ICTU- The Clinical Program
ICTU has a number of ongoing clinical tests and research.
- Organ Procurement - The number of islet cells per pancreas is limited, and the goal is to maximize islets harvested per pancreas. This involves both optimal isolation techniques and maintaining islet viability. Criteria for selection of donor pancreas must be extremely stringent. These include age, body mass index, and duration of intensive care. Surgical techniques employed in harvesting the pancreas are critical since the time of warm and cold ischemia affects cell viability.
- Islet Isolation - Progress has been made on increasing the yield of viable islet cells harvested per gram of pancreatic tissue. Cells are continuously maintained in optimal conditions to avoid ischemic changes. Fresh cells are also used for transplantation to ensure maximal cell survival.
- Quantification and Functional Testing - A key to the success of a given transplant is the number of viable, functional cells transplanted. As part of the preparation of islet cells for transplant, isolated islet cells will be tested for viability and the ability to appropriately secrete insulin. The assays used will be designed for rapid turn around so that results will be available immediately after islet cell harvest.
- Transplantation - ICTU will focus on developing the least invasive methods for transplantation that ensure maximal survival of islet cells.

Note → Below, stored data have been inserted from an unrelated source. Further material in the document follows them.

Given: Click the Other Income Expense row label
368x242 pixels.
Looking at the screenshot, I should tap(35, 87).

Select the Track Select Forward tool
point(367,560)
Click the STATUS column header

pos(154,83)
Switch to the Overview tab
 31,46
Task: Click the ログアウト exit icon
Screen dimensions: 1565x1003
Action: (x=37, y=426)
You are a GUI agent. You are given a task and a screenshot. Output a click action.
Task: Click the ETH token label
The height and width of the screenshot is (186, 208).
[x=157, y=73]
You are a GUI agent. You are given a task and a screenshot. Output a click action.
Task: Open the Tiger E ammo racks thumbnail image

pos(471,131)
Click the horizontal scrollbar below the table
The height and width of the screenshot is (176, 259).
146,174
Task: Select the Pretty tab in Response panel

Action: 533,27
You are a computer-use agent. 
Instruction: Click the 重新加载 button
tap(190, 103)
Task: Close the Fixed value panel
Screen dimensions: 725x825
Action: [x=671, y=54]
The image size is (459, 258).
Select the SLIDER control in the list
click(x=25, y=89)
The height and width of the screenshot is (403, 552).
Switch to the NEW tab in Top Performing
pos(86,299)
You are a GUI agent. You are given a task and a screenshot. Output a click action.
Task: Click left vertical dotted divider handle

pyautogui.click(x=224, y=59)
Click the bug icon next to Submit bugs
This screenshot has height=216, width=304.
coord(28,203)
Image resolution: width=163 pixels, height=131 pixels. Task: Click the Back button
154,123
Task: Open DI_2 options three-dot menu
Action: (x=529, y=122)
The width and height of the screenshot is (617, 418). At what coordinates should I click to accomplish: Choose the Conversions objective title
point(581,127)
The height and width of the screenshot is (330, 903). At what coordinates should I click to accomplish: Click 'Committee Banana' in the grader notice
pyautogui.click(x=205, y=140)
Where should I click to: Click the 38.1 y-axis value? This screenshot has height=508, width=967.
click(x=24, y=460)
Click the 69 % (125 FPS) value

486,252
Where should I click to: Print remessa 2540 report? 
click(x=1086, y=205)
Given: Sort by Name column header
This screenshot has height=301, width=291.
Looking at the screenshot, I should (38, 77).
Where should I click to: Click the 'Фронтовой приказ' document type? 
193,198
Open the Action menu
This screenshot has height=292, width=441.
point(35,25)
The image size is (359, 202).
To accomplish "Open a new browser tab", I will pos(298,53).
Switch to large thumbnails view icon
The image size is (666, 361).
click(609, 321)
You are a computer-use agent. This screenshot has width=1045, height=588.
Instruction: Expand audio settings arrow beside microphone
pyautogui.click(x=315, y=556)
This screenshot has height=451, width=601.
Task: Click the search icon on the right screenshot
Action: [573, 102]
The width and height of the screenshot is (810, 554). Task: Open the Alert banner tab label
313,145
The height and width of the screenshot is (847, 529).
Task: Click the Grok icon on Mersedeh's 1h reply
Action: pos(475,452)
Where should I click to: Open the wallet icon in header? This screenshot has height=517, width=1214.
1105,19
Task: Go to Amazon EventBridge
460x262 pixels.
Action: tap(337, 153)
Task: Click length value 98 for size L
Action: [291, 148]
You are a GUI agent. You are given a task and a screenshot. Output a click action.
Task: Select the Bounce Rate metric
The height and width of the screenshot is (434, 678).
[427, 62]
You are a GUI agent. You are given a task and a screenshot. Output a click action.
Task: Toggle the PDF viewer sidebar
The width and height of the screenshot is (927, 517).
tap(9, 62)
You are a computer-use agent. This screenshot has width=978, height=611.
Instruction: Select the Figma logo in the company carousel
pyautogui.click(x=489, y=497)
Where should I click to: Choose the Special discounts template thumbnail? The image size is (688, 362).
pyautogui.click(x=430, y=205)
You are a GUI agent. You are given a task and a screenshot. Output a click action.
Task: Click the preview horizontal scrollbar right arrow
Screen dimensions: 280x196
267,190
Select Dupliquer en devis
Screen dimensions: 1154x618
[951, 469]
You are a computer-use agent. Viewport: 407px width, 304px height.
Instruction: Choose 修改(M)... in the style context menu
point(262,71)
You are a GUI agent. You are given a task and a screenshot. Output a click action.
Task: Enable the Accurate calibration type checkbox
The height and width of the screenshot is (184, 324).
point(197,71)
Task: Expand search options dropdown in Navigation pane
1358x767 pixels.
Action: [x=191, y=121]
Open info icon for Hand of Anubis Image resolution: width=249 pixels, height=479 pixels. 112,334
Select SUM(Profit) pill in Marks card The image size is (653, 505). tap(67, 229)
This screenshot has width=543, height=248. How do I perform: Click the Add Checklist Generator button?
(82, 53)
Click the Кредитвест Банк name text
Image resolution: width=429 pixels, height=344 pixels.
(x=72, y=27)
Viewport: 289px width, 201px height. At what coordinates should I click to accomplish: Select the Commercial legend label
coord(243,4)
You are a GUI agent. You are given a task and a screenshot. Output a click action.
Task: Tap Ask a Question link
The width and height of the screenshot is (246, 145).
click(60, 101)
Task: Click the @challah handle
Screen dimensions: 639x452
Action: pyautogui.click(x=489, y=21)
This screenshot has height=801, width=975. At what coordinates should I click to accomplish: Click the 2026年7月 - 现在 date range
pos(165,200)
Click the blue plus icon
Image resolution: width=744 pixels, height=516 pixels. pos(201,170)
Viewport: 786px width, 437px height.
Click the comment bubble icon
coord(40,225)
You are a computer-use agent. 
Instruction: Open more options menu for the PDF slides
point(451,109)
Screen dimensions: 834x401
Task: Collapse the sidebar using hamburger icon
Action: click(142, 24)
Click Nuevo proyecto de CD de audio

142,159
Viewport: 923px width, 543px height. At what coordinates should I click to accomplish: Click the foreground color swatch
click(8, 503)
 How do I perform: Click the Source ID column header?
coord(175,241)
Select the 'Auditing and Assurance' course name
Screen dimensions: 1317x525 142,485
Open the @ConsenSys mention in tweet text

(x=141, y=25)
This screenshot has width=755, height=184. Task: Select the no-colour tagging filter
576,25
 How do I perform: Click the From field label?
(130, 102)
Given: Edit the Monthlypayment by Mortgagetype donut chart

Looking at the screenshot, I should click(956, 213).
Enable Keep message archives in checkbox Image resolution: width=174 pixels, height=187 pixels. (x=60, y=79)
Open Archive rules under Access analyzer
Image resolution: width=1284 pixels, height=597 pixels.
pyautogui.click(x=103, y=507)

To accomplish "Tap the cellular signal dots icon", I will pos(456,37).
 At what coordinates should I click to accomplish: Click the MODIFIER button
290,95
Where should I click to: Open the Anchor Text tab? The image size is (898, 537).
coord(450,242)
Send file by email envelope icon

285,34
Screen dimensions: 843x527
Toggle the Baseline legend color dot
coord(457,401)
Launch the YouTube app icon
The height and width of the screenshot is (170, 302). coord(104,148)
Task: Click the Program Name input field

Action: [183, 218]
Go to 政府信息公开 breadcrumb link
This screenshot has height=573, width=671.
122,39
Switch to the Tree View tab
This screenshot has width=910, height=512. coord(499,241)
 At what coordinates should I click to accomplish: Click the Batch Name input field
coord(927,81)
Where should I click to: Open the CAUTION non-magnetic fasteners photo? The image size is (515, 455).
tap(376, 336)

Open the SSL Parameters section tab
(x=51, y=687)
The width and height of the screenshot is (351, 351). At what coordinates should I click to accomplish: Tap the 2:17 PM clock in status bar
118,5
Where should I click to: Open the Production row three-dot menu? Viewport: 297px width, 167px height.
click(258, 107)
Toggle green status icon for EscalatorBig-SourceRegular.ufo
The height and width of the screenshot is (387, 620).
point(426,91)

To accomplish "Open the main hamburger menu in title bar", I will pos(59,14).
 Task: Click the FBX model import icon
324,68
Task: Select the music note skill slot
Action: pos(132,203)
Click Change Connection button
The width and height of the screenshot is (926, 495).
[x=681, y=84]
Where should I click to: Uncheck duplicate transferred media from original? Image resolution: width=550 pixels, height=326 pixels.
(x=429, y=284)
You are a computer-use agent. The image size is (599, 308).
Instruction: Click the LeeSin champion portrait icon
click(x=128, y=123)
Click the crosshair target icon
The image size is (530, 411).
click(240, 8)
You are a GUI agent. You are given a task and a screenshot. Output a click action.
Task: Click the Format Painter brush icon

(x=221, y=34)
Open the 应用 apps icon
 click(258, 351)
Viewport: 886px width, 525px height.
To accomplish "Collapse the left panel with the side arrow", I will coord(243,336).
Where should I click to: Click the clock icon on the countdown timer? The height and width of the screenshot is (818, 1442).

The liver being the primary target for insulin action, the preferred approach will be a percutaneous trans-hepatic approach in which islet cells are injected into the portal vein under fluoroscopic guidance.
- Patient Pre-and-Post-Op Management - Pre-operative management will focus on preventing the transmission of infectious diseases (especially cytomegalovirus and other DNA viruses) via transplanted cells. Patients will be started on an immunosuppressive regimen that will be initiated pre-operatively and continued throughout the post-operative period.
- Long-Term Post Transplantation Management - Endocrinologists and diabetes specialists will follow patients in terms of their metabolic management. Patients will be periodically assessed to determine their insulin reserve and whether they are experiencing episodes of either hyper- or hypoglycemia. If necessary, exogenous insulin will be provided. The team will also decide whether an additional transplant procedure is necessary. The immunologists participating in the ICTU will manage the immunosuppressive regimen and monitor patients for acute and chronic rejection episodes. They will also determine whether the transplanted islet cells are undergoing autoimmune attack.
- Quality of life analysis - One of the main issues of islet cell transplantation is cost-benefit. The procedure is costly and patients must receive expensive and potentially toxic agents to prevent rejection. A cost benefit analysis, performed by specialist, will determine whether the tangible and intangible benefits associated with islet cell transplantation outweigh the costs.